Mass cancels out once you equate the two forces (frictional and gravitational).

 

[pooface]

centripetal acceleration = mu*g

you can equate that to V^2/R I think.

this is a new topic for me.

 

[Loopy]

No. That is incorrect. mu*g does not describe any force in this problem, while V^2/R is the definition of centripetal acceleration.

I already provided the answer to the original question.

 

[sheepy]

i still don't get what the equation should be.
at a certain point i thought it was
w=centripetal force
but where does the friction come into play?
or.. is friction = centripetal?

 

[salman213]

m(9.81) = (mv^2/2)(0.25)

?

like 8.86

 

[sheepy]

yeah that's what i thought? except why did the question mention friction if we didn't need it?

 

[salman213]

you did need it...

mu = Friction/normal force
Centripetal force= (mv^2)/r

gravitational force = frictional force therefore

mg =\mu*normal force

centripetal must be equal to normal therefore rearranging the equations u get

mg = \mu*(mv^2)/r

in which the masses cancel
g = \mu*(v^2)/r

root(9.81*2)/0.25= v

 

[sheepy]

sorry to be slow but can you explain why its weight is equal to the friction force, and why the centripetal must equal to its normal force?

 

[PhanthomJay]

sorry to be slow but can you explain why its weight is equal to the friction force,

to understand what is going on, it is essential to draw a free body diagram of the passenger and examine all the forces (contact forces and gravity forces) acting on the passenger, then apply Newton's laws.
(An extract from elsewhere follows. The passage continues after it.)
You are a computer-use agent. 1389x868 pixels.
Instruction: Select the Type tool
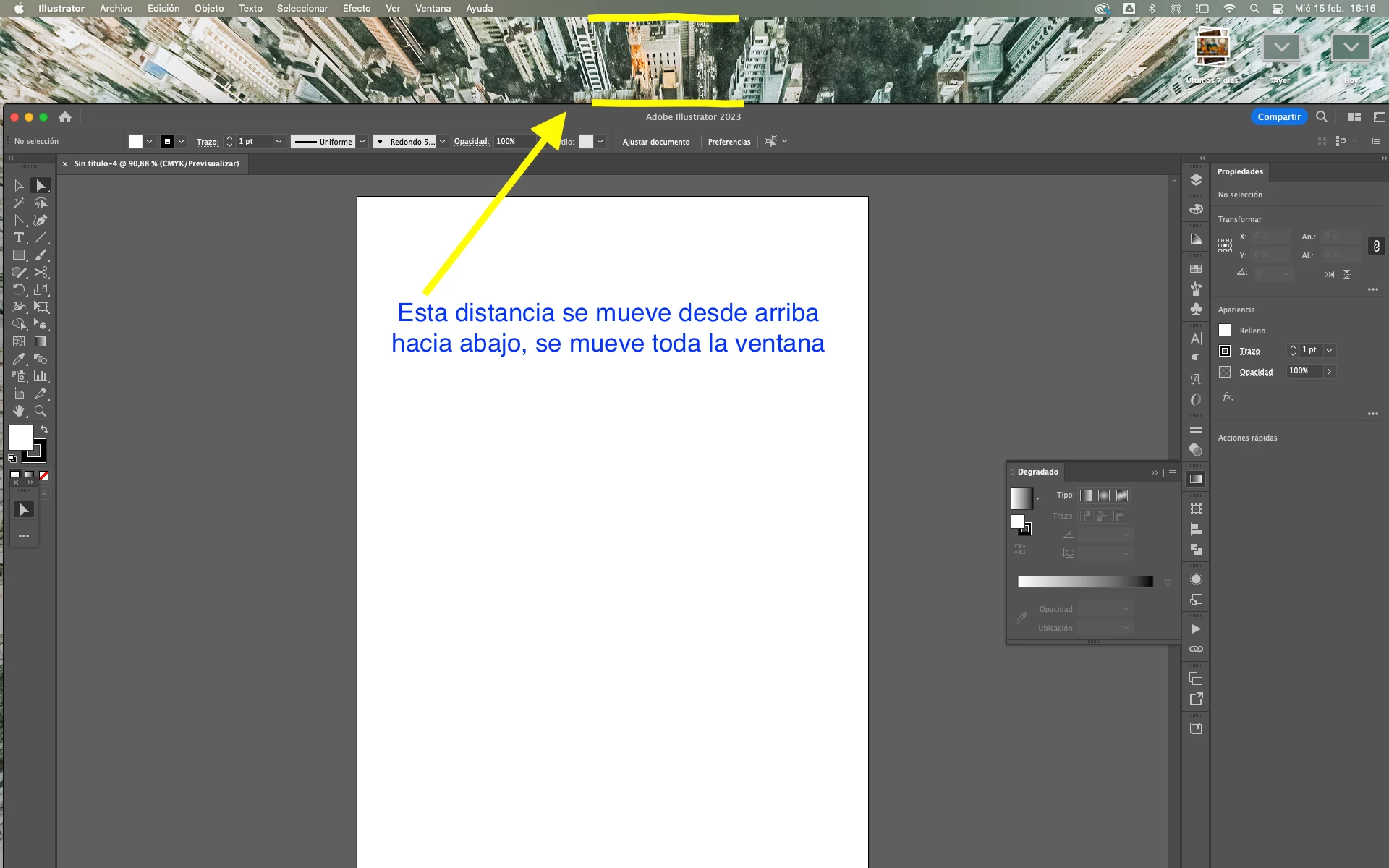pos(19,238)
What are the forces acting in the vertical direction? What is the net force in the vertical direction ?(think Newton 1).

.and why the centripetal must equal to its normal force?

what are the forces acting in the horizontal (centripetal) direction? What is the net force in that direction? (think Newton 2).

 

[rl.bhat]

When a car takes sudden turn you are pushed in the outward direction due to centrifugal force. This force is perpendicular to the walls of the cylinder.Reaction to this force by the wall is the normal reaction. If the speed of the cylinder is not sufficient passengers slide downwards due to gravitational force. This produces the frictional force in the upward direction. To keep the passengers glued to the cylinder Fk = mu*mv^2/R = mg.

 

[Loopy]

Think of other models of centripetal acceleration that you have learned. If a ball on a string is swung, its centripetal acceleration is provided by the tension force towards the centre of the orbit. If a satellite is orbiting the earth, its centripetal acceleration is provided by gravitational pull to the earth. In this problem, the only force that can provide the needed centripetal acceleration is the cylinder's normal force on the passenger. Thus, the centripetal force equals the normal force.

 

[sheepy]

thanks guys, i get it :]

 

[rl.bhat]

Thus, the centripetal acceleration equals the normal force.
Forces always exist in pairs. Here the normal reaction experianced by the passenger is due to the centifugal force acting on the passenger in side a rotating cylinder.

 

[salman213]

isnt centrifugal force different then centripetal

 

[rl.bhat]

Yes.It is different. It exists only in the accelerated frame of reference, like rotating frame of reference. There is no physical origin for this force. That is why it is called fictitious force.